▶ [AANGELEVERD FRAGMENT]:
* * *

Maar veel bleef hetzelfde in Somalië. Britse en Italiaanse kolonialen, zwarte en witte vredessoldaten van de Verenigde Naties, hulpverleners en diplomaten - door de tijden heen ondervonden zij allen het: de Somaliër behoort tot het koppigste ras van Afrika. Niet alleen krijgshaftig net als iedere nomade, maar krijgslustig. Niet gebonden aan zijn stam, maar xenofobisch loyaal aan eigen clan, subclan, subsubclan en familieleden. De nomaden maken tweederde van alle Somaliërs uit, verbonden door familiebanden aan het derde deel. De nomadische ziel heeft absolute macht in deze uithoek van het continent.

* * *

▶ [RIJEN]:
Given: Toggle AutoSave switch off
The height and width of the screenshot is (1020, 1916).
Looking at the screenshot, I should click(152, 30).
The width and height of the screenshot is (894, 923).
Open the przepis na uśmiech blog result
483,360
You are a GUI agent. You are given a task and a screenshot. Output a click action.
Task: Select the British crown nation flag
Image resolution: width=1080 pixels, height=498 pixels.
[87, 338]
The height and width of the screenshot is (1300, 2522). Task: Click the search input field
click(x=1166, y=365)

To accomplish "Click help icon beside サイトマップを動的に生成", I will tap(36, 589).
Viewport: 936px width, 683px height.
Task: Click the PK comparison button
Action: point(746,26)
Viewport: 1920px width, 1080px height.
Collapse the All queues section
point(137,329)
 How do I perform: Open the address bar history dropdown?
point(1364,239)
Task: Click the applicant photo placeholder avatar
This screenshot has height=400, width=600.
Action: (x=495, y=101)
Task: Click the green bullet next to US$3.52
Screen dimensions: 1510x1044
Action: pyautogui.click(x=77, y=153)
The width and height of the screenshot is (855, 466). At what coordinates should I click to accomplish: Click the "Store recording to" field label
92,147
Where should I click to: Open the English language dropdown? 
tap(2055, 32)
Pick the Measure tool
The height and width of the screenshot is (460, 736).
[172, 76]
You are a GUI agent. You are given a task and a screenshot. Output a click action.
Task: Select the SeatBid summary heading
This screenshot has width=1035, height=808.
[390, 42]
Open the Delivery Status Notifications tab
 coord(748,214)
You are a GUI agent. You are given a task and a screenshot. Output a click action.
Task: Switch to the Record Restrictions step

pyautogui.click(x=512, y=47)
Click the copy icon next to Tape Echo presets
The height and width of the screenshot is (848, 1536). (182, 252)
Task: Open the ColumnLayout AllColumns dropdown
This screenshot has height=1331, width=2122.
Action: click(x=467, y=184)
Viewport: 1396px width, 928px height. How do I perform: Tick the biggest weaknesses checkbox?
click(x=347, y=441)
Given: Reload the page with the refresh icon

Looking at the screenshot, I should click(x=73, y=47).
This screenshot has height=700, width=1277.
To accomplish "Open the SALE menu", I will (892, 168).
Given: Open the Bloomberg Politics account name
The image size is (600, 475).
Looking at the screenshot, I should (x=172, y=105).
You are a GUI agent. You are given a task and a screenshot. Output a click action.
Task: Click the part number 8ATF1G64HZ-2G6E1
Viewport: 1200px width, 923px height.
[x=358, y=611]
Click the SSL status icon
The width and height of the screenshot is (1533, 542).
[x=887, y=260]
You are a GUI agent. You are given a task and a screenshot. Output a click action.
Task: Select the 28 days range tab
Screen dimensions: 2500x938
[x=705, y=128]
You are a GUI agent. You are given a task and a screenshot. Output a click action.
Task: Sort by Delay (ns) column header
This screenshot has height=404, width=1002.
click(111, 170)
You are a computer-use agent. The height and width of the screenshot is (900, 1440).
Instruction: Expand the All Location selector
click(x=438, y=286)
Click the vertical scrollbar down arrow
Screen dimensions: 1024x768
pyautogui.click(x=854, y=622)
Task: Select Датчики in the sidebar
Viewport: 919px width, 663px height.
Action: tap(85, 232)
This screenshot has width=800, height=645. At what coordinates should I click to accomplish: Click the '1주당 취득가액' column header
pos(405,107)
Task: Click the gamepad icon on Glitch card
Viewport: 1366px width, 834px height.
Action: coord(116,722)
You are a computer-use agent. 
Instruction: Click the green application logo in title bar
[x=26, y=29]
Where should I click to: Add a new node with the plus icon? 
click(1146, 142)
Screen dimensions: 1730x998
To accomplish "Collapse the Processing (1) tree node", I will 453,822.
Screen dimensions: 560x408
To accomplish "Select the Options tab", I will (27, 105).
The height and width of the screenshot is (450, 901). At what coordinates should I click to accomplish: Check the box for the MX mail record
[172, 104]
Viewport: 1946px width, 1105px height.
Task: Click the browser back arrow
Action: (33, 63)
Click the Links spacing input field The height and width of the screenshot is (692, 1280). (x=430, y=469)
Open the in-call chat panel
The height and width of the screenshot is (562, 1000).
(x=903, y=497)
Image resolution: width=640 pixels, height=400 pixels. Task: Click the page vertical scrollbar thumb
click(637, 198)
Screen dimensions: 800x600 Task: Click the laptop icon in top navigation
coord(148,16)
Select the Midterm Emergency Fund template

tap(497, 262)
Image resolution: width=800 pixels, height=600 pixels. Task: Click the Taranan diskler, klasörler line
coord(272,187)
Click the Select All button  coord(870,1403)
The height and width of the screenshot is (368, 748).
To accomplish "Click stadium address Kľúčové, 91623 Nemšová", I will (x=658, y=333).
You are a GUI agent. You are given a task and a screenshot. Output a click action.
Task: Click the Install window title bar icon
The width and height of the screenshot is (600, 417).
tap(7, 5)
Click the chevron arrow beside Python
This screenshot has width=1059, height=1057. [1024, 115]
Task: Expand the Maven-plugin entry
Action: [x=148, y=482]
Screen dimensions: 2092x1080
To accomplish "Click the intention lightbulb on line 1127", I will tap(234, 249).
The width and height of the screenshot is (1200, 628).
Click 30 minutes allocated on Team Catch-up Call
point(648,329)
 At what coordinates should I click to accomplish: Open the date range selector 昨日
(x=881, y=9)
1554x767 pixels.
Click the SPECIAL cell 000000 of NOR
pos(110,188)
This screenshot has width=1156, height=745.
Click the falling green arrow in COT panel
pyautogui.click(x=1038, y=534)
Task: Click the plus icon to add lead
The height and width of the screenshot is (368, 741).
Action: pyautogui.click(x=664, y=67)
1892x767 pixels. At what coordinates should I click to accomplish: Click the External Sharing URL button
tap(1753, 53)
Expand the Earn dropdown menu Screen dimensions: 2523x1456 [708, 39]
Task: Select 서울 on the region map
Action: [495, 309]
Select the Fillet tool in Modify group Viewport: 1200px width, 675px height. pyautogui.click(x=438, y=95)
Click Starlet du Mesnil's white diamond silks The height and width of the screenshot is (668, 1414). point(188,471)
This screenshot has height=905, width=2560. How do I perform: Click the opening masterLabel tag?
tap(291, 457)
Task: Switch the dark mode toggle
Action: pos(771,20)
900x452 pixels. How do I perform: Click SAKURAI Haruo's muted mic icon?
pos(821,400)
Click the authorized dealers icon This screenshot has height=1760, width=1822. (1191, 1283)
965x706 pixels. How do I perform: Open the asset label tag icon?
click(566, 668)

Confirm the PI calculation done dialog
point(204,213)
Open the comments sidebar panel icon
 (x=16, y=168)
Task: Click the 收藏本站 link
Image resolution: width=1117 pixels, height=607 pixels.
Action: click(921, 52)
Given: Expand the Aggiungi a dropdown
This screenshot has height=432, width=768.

* * *

▶ [TE DOEN]:
1) Beantwoord over het fragment over Somalië:
(a) Welke koloniale machten worden genoemd?
(b) Welk deel van alle Somaliërs zijn nomaden?
(c) Aan wie is de Somaliër volgens de tekst loyaal?
2) Vervang in het fragment over Somalië "continent" door "werelddeel" en geef de passage van "Maar veel bleef" tot "van het continent." opnieuw.
3) Zet de tekst over Somalië voort na de laatste zin.

▶ [RESULTATEN PER OPDRACHT]:
1)
(a) Britse en Italiaanse kolonialen.
(b) Tweederde.
(c) Aan eigen clan, subclan, subsubclan en familieleden.

2)
Maar veel bleef hetzelfde in Somalië. Britse en Italiaanse kolonialen, zwarte en witte vredessoldaten van de Verenigde Naties, hulpverleners en diplomaten - door de tijden heen ondervonden zij allen het: de Somaliër behoort tot het koppigste ras van Afrika. Niet alleen krijgshaftig net als iedere nomade, maar krijgslustig. Niet gebonden aan zijn stam, maar xenofobisch loyaal aan eigen clan, subclan, subsubclan en familieleden. De nomaden maken tweederde van alle Somaliërs uit, verbonden door familiebanden aan het derde deel. De nomadische ziel heeft absolute macht in deze uithoek van het werelddeel.

3)
Farah maakt een kampvuur. Vechten en veediefstal horen bij het nomadisme. De Somalische tradities bieden ruimte voor het voeren van oorlog en het maken van vrede. De diya, het bloedgeld, bezegelt het vredespact tussen clans. Wordt de diya niet betaald, dan trekt een vicieuze cirkel van geweld over het land waaraan geen supermacht een einde maken kan. De inzet bij nomadische oorlogen zijn vrouwen en kamelen. Farah spuugt een propje uitgekauwde qat uit en vertelt hoe hij zijn echtgenotes verkreeg. "We vielen de Ogadeni- clan aan. We hadden ze gewaarschuwd: vandaag melken jullie je kamelen, morgen zullen wij dat doen. Ongeveer achthonderd kamelen waren onze buit." De aanwezigen slaken kreetjes van bewondering, het vuur vlamt op. "Bij het wegvoeren van de beesten viel mijn oog op een prachtig ongetrouwd meisje", vervolgt Farah. Hij maakt een wiegend gebaar met zijn armen, alsof hij een baby liefkoost. "Een vrouw kost gemakkelijk vijftig kamelen. Dus stal ik haar."

Dat betrof zijn eerste echtgenote. Zijn tweede roofde hij later. Hij betaalde de berooide ouders een paar geiten, maar niet de bruidsschat. Kwamen de ouders niet in verzet tegen de roof van hun dochters? Stilte. Ik heb een domme vraag gesteld. Somaliërs zijn geïnjecteerd met een flinke dosis fatalisme. De ouders accepteerden het lot. Immers, de volgende keer zou hún clan de aanval openen. Zowel jong als oud rond het kampvuur beamen, zich hun echtgenotes met geweld te hebben toegeëigend. Voor wie deze Somalische gerechtigheid niet verstaat, blijft de werkelijkheid van dit wrede land gesloten.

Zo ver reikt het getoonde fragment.